(RECORDS PROVIDED)
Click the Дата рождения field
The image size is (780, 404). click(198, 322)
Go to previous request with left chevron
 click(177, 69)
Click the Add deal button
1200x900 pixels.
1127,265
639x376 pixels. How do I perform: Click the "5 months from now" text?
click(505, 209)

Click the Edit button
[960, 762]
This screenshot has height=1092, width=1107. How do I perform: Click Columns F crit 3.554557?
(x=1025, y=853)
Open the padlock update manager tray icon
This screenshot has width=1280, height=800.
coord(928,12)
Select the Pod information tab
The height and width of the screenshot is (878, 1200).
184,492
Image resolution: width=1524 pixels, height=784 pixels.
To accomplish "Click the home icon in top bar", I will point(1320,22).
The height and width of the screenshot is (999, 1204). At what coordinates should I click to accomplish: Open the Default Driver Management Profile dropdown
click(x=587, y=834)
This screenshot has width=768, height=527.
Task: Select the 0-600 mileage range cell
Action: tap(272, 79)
(End RECORDS PROVIDED)
YOUR INSTRUCTIONS: For every line above that holds the word "icon", report the whole line.

ANSWER FOR THE TASK:
Open the padlock update manager tray icon
To accomplish "Click the home icon in top bar", I will point(1320,22).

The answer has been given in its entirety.